That's what I've said all along about BLM.  

What's the difference? Both groups are stating they will kill or want someone dead. Why do you actively accuse BLM but give the members a pass?


----------



## Cornhusker (Mar 20, 2003)

Irish Pixie said:


> So you admit that the members here that called for hunting Chinese illegals is proof they have, or will, kill them. Correct?
> 
> What about the two instances of cop killing/shooting that were _instantly_ linked to BLM by you and other members here? It's been proven that the cop shot his own car, and there is evidence that indicates the other cop killed himself. Will you admit that those two were had nothing to do with BLM? You, and others, jumped to a false conclusion and blamed a group that has been proven to be innocent in those situations?


How about all the cop shootings that were actually perpetrated by black people making pigs in a blanket?
You know, the ones you folks said aren't influenced by BLM, Obama, Sharpton or the other cop hating racists?


----------



## Cornhusker (Mar 20, 2003)

Irish Pixie said:


> That's what I've said all along about BLM.
> 
> What's the difference? Both groups are stating they will kill or want someone dead. Why do you actively accuse BLM but give the members a pass?


Homesteaders are shooting Chinese?
Are you saying black people aren't shooting cops?


----------



## Cornhusker (Mar 20, 2003)

I'm sorry, I guess the correct term is "darkly complected" people are shooting cops


----------



## Irish Pixie (May 14, 2002)

Cornhusker said:


> Homesteaders are shooting Chinese?
> Are you saying black people aren't shooting cops?


There is no proof of either, yet you still accuse BLM of it. Why?


----------



## Cornhusker (Mar 20, 2003)

Irish Pixie said:


> There is no proof of either, yet you still accuse BLM of it.
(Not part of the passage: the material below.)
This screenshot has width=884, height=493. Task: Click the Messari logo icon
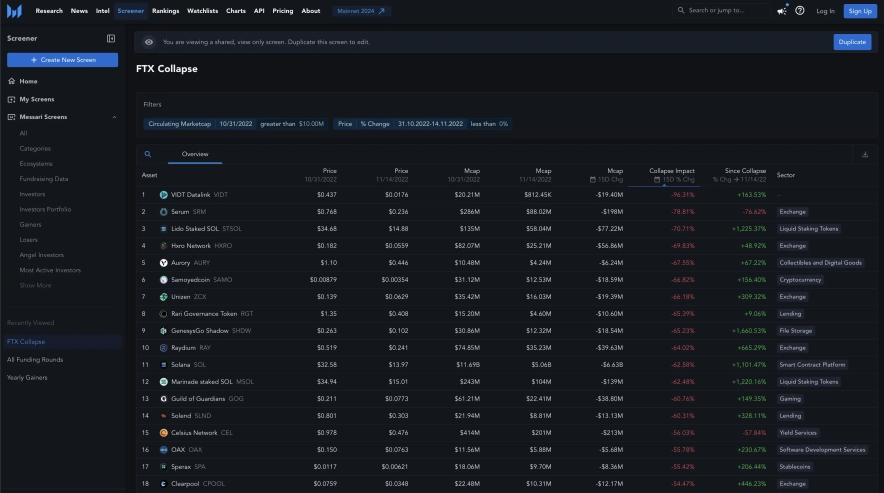16,11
Why?


There's no proof cops are being shot or there's no proof they are being shot by black people?


----------



## Irish Pixie (May 14, 2002)

Cornhusker said:


> How about all the cop shootings that were actually perpetrated by black people making pigs in a blanket?
> You know, the ones you folks said aren't influenced by BLM, Obama, Sharpton or the other cop hating racists?
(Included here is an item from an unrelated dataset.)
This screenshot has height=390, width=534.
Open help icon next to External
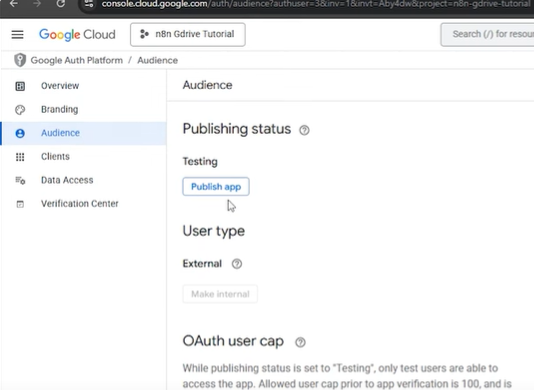[237, 264]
All? Two have been discounted as done by the cops themselves. The shooting of Deputy Goforth has never been tied to BLM.

What other cop shootings?


----------



## Irish Pixie (May 14, 2002)

Cornhusker said:


> There's no proof cops are being shot or there's no proof they are being shot by black people?


Are you changing your stance from BLM to black people?


----------



## Cornhusker (Mar 20, 2003)

Irish Pixie said:


> Are you changing your stance from BLM to black people?


I never said BLM was killing cops
I have repeatedly stated they are influencing people to kill cops with their hate speech and chants.


----------



## Irish Pixie (May 14, 2002)

Cornhusker said:


> I never said BLM was killing cops
> I have repeatedly stated they are influencing people to kill cops with their hate speech and chants.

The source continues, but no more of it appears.